Wednesday, November 27, 2013

Increasing Our Holiness by Increasing the Light

The academies of Rabbi Shammai and Rabbi Hillel, two great Jewish authorities of the First century BCE, were once engaged in a debate about how to light the Hanukkah menorah.

The students of Shammai insisted that they should light eight lights on the first night, seven on the second night, and so on down to lighting one on the last night.

The students of Hillel argued in favor of starting with one light and lighting an additional one every night, concluding with eight on the final night.  And as with most instances of disagreement between these two academies, Hillel’s method won out.

The rationale was as clear as the olive oil used in the lighting the lamps.  One should increase the light each night, as with each subsequent evening ceremony we invite more light – and thus more sanctity – into our homes and into our world.  As we move forward in time, we increase the light and strengthen the sacred connection between and among members of the human race.

The miracle of the Maccabees’ military victory led to a rebirth of religious liberty for all inhabitants of the ancient land of Israel.  No longer did the Jews have to exist subservient to an occupying nation which had sought to eliminate Judaism.  The popular story of the miracle of the oil that lasted for eight days inspired them to ascribe their accomplishments to God.

In our day as well, the struggle for religious freedom continues, in our country and all over the world.  Will we realize miracles in those efforts?  Will we be able to bring sanctity to those who suffer oppression from the many ‘masters’ who control the lives of others?

As with all things, it begins with us.  If we increase the holiness in our lives
  • by treating people in just and fair ways;
  • by eliminating gossip and slander from our speech;
  • by devoting ourselves to helping friends and family through difficult situations; and
  • by taking part in movements to bring repair to our world;
we too will move upward from one strength to a greater one, and we will increase the sanctity of the entire world.  We can, each day, dedicate ourselves to bringing more wholeness – and holiness – to humanity.

Happy Hanukkah!

Friday, November 22, 2013

The Death of John Kennedy: The Loss of a Dream

I have tried to be fairly objective about my feelings of today’s 50th anniversary of the assassination of John Kennedy, and I was successful up until this morning.

“Important milestone.”  “Marking the day pays homage to a slain leader.”  “Sensitivity to a nation’s feelings and memories has its place.”  Yada-yada-yada.

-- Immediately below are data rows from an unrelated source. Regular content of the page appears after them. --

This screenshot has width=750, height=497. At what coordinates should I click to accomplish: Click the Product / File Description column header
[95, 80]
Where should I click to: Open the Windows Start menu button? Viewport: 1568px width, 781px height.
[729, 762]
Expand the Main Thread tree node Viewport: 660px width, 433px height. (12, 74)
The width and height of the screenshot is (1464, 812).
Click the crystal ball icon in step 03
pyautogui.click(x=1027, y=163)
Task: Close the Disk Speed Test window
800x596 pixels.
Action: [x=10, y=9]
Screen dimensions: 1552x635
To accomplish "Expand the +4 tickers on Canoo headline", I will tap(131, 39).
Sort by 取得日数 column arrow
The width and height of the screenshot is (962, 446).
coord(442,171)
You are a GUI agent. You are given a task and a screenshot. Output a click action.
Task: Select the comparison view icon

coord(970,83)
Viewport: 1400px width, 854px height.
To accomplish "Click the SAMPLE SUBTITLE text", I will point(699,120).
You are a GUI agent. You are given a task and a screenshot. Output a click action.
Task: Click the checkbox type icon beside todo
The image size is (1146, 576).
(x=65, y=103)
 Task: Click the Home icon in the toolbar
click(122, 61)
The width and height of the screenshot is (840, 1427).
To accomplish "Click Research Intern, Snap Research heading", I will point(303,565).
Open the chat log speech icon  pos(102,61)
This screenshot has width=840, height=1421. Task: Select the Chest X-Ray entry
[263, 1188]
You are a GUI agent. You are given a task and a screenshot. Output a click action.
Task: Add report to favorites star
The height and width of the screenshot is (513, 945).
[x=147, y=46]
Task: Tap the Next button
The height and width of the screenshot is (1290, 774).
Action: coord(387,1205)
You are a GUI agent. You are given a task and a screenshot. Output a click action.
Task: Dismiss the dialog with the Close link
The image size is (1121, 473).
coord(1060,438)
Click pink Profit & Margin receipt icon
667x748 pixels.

By coincidence, that day was also a Friday.  When I rose today and listened to radio reporting that reviewed that day’s events, physically powerful feelings of loss began to wash over me.  I was eight years old 50 years ago, an eager and active third grader whose parents campaigned for Kennedy because of his idealism for the progressive spirit that he would bring to our nation.  This is how our nation's future was supposed to go.

In reality, it was not the assassination of a president that affected me, but more, it was the demise of the potential of a nation on the verge of realizing great strides in civil rights, sexual equality, and the drive toward a progressive future that was passionate and potent.

Those born after that date, or those whose awareness of those events had not yet blossomed, cannot easily identify with this feeling.  Someone who was only one year old at the time recently said to me that s/he could not understand the commotion that people are making over this fateful anniversary.  It’s difficult to explain this feeling of grief for the loss of a dream, but that is what it was.